Burials at the pyramid

Two hundred or more sacrificial burials were found at the pyramid, believed to be carried out as part of the dedication of the temple.  The burials are grouped in various locations, the significance of which is not yet understood.  While there are burials of both men and women, the males outnumber the females.  The males were accompanied by the remains of weapons and accoutrements, such as necklaces of human teeth, that lead researchers to conclude that they were warriors, probably warriors in service to Teotihuacan rather than captives from opposing armies. The richness of the burial goods generally increases toward the center of the pyramid. At least three degrees of status have been identified, although there is no indication of a dead ruler or other obvious focal point.

Later discoveries

In late 2003 a tunnel beneath the Temple of the Feathered Serpent was accidentally discovered by Sergio Gómez Chávez and Julie Gazzola, archaeologists of the National Institute of Anthropology and History (INAH). After days of heavy rainstorm Gómez Chávez noticed that a nearly three-foot-wide sinkhole occurred near the foot of the temple pyramid.

First trying to examine the hole with a flashlight from above Gómez could see only darkness, so tied with a line of heavy rope around his waist he was lowered by several colleagues, and descending into the murk he realized it was a perfectly cylindrical shaft. At the bottom he came to rest in apparently ancient construction – a man-made tunnel, blocked in both directions by immense stones. Gómez was aware that archaeologists had previously discovered a narrow tunnel underneath the Pyramid of the Sun, and supposed he was now observing a kind of similar mirror tunnel, leading to a subterranean chamber beneath Temple of the Feathered Serpent. He decided initially to elaborate a clear hypothesis and to obtain approval. Meanwhile, he erected a tent over the sinkhole to preserve it from the hundreds of thousands of tourists who visit Teotihuacán. Researchers reported that the tunnel was believed to have been sealed in 200 CE.

Preliminary planning of the exploration and fundraising took more than six years. Before the start of excavations, beginning in the early months of 2004, Dr. Victor Manuel Velasco Herrera determined with the help of ground-penetrating radar and a team of some 20 archaeologists and workers the approximate length of the tunnel and the presence of internal chambers. They scanned the earth under the Ciudadela, returning every afternoon to upload the results to Gómez's computers. By 2005, the digital map was complete. The archaeologists explored the tunnel with a remote-controlled robot called Tlaloc II-TC, equipped with an infrared camera and a laser scanner that generates 3D visualization to perform three dimensional register of the spaces beneath the temple. A small opening in the tunnel wall was made and the scanner captured the first images, 37 meters into the passage.

» **Given instruction**
Using the passage above about the pyramid burials and tunnel, answer these questions.
(a) How many sacrificial burials were found at the pyramid?
(b) How wide was the sinkhole that appeared near the foot of the temple pyramid?
(c) What was the name of the remote-controlled robot used to explore the tunnel?

(Element and text location data)
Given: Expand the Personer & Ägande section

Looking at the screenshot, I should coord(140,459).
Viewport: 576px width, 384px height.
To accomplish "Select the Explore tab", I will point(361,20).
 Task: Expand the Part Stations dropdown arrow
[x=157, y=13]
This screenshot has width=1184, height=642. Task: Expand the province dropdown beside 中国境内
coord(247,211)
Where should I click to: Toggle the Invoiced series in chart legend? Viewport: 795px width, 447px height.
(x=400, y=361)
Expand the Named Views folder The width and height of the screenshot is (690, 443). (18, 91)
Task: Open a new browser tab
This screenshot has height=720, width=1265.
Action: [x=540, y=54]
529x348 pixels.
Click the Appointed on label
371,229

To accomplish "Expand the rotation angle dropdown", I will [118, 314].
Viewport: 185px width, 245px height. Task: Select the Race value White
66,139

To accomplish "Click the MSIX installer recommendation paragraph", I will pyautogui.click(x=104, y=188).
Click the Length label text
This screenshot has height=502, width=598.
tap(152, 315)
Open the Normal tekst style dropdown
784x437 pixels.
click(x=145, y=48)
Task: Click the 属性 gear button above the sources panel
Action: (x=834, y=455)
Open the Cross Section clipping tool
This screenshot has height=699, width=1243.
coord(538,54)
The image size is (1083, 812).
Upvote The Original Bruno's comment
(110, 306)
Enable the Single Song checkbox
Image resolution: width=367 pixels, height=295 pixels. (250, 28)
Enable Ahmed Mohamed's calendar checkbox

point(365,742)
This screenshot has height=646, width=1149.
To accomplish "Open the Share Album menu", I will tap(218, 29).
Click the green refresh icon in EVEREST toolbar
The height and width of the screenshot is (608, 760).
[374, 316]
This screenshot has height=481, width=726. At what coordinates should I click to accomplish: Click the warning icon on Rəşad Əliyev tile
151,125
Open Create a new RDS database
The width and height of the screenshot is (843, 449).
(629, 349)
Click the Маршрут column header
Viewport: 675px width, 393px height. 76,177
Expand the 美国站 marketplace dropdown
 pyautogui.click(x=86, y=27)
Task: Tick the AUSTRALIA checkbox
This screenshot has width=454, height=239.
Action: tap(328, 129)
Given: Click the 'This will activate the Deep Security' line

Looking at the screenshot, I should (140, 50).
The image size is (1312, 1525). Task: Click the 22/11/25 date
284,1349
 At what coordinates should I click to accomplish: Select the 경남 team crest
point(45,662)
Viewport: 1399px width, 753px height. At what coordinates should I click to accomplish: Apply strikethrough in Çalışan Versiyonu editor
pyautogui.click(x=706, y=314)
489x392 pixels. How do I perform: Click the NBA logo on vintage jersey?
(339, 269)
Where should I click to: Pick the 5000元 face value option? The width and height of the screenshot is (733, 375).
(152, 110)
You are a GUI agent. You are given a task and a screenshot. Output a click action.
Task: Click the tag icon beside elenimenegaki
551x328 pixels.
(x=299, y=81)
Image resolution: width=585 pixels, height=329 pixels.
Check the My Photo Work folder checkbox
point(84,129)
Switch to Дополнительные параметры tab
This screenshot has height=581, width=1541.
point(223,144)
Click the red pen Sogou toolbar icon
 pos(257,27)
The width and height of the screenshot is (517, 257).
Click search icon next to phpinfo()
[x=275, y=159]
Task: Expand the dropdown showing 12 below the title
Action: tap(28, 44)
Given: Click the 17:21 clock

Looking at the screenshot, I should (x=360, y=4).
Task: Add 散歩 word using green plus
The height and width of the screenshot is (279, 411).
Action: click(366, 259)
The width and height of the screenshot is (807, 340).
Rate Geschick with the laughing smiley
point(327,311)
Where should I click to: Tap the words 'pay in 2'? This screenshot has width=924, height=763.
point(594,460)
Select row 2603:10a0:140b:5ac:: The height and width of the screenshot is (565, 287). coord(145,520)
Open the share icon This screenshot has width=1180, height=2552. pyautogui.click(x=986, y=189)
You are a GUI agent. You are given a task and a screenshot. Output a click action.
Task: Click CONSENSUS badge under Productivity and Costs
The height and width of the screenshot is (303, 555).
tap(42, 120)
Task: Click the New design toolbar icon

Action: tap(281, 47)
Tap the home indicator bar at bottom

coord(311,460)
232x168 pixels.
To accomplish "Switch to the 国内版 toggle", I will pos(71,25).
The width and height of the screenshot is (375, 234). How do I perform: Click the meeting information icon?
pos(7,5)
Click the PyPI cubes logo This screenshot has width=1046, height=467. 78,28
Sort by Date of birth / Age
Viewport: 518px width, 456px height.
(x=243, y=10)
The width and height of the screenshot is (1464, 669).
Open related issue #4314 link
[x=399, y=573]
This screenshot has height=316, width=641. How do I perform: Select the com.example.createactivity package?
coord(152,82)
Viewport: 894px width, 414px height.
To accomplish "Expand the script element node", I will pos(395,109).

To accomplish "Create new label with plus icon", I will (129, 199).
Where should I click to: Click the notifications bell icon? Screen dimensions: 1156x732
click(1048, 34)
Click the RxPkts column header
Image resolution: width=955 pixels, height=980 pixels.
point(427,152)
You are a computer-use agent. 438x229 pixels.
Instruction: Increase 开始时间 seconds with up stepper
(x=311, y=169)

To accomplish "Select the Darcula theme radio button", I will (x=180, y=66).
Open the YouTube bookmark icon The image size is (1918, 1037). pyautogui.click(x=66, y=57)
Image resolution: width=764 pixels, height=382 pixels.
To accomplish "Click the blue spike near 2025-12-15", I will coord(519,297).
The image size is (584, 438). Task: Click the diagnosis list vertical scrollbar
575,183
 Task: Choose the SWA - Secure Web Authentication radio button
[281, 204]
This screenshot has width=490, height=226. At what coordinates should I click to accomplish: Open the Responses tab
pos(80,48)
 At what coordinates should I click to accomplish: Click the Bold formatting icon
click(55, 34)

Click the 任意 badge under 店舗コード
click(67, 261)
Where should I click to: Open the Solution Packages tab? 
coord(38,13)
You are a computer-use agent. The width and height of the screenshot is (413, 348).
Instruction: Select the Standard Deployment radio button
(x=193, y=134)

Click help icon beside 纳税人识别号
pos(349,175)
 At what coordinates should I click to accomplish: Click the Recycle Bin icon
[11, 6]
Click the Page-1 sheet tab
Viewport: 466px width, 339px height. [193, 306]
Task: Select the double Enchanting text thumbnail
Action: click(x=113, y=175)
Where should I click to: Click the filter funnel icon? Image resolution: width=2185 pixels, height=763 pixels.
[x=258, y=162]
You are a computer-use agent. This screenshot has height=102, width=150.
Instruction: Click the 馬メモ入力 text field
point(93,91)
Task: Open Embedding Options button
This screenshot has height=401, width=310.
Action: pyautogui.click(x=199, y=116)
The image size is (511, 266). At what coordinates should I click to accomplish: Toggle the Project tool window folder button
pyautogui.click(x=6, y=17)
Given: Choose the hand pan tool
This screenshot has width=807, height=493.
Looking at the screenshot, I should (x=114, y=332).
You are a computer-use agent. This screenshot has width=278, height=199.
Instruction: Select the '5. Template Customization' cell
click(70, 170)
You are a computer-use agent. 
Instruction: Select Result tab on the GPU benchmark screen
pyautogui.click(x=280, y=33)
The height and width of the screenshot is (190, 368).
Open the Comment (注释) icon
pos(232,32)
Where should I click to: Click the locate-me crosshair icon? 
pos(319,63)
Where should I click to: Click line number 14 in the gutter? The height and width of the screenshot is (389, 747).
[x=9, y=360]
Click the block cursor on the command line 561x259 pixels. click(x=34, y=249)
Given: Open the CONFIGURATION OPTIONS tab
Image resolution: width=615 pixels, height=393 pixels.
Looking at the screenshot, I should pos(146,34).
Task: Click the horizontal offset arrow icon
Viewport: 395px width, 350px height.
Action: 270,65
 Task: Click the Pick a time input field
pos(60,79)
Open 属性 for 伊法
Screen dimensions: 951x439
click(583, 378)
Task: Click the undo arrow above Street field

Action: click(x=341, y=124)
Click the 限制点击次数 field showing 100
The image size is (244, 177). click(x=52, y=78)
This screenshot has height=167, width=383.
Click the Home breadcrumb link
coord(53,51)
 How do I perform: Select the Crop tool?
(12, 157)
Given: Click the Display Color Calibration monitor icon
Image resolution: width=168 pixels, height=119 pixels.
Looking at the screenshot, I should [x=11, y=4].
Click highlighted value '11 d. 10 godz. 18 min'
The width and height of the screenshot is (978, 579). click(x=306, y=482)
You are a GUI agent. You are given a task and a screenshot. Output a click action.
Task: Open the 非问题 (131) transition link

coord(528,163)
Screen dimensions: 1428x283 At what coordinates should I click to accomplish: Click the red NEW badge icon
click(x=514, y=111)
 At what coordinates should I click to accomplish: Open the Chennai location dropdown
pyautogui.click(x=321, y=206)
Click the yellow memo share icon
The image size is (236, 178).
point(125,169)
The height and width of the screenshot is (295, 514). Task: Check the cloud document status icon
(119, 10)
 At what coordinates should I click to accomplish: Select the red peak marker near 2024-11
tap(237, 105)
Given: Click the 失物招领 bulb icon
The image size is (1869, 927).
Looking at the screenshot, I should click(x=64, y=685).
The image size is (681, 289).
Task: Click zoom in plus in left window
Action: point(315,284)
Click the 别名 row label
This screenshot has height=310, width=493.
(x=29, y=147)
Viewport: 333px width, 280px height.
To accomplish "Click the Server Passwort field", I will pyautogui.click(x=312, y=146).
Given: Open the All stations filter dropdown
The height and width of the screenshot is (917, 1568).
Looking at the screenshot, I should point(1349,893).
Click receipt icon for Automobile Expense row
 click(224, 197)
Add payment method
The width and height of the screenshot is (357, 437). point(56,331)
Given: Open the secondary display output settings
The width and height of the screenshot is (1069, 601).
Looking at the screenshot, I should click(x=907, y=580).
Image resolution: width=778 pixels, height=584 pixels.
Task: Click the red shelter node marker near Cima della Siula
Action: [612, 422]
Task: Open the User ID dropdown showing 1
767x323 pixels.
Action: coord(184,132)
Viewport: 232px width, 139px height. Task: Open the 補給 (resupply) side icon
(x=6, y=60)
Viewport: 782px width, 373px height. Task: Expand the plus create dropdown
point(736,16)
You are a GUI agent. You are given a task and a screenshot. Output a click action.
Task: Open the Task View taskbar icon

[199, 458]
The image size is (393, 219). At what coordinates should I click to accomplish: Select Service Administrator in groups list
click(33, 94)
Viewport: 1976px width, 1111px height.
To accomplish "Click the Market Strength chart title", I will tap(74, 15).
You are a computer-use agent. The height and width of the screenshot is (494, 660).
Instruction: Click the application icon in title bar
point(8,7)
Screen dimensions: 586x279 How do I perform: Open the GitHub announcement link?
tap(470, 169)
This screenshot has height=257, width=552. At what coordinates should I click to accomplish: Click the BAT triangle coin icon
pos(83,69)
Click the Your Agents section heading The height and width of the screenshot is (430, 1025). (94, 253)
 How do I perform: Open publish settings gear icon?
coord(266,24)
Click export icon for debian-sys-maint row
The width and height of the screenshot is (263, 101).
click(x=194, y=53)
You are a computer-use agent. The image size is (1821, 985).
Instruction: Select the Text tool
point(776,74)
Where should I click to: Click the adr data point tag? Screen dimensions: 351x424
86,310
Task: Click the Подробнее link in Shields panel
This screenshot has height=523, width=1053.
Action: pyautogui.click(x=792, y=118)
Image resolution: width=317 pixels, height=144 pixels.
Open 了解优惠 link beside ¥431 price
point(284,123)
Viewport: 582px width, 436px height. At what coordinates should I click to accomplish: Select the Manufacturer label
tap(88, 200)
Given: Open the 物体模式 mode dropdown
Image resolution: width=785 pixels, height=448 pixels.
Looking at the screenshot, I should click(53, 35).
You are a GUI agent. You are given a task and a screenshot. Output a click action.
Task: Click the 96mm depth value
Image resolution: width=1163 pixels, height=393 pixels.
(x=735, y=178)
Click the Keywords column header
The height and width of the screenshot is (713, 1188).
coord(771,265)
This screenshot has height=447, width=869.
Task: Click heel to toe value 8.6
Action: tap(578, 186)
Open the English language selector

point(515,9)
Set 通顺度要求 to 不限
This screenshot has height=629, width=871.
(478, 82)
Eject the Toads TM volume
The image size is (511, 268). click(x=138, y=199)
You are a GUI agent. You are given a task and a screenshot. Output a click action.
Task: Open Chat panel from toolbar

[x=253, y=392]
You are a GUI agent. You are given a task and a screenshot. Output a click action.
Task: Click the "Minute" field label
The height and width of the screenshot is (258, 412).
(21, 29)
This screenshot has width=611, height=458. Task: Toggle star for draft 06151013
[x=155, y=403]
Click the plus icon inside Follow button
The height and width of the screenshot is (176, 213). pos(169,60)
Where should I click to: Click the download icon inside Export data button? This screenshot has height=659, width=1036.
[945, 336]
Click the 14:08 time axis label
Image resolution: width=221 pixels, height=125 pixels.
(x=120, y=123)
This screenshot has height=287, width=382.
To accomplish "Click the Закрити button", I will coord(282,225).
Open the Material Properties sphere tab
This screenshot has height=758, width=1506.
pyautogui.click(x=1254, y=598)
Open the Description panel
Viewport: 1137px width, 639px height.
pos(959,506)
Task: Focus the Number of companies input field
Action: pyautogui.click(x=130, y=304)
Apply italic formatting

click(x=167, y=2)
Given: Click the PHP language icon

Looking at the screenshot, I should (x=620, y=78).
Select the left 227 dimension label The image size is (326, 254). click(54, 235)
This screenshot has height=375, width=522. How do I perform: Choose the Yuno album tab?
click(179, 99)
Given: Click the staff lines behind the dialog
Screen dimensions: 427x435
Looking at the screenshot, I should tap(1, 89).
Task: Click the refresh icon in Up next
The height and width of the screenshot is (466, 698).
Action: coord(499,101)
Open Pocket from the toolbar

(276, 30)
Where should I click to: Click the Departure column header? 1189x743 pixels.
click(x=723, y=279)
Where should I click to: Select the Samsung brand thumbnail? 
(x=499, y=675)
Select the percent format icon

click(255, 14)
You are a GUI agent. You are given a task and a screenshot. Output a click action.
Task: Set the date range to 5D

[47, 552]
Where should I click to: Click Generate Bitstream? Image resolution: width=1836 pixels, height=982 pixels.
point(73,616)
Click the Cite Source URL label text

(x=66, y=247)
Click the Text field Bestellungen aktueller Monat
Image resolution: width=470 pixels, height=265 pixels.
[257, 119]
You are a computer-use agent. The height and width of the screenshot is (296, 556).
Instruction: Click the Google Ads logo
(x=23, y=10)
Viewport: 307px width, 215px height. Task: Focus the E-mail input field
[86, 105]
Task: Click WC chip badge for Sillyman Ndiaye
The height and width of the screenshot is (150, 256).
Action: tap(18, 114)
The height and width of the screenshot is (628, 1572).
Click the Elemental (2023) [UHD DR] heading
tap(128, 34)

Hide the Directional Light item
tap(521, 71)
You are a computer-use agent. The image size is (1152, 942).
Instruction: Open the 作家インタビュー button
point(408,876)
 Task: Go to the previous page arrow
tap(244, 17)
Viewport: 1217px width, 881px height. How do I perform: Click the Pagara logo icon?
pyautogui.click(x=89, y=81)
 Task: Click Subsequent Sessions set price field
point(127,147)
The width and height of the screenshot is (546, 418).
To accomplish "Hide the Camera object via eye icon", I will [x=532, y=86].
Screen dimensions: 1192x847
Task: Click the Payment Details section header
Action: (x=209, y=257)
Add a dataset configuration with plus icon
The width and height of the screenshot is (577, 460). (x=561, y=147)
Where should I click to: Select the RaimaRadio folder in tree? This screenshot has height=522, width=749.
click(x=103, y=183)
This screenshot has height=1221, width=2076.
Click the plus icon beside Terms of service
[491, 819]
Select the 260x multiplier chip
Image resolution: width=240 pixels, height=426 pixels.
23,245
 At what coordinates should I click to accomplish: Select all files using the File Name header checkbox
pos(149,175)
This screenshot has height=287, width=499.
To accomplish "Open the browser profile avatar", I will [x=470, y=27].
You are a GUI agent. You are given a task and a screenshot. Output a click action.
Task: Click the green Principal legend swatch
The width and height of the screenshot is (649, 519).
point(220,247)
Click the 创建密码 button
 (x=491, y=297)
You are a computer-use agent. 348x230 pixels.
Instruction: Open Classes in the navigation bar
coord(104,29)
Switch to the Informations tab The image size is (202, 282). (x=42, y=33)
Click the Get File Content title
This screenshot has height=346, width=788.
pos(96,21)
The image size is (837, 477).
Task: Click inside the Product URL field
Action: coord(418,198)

» **Output**
(a) Two hundred or more.
(b) Nearly three feet wide.
(c) Tlaloc II-TC.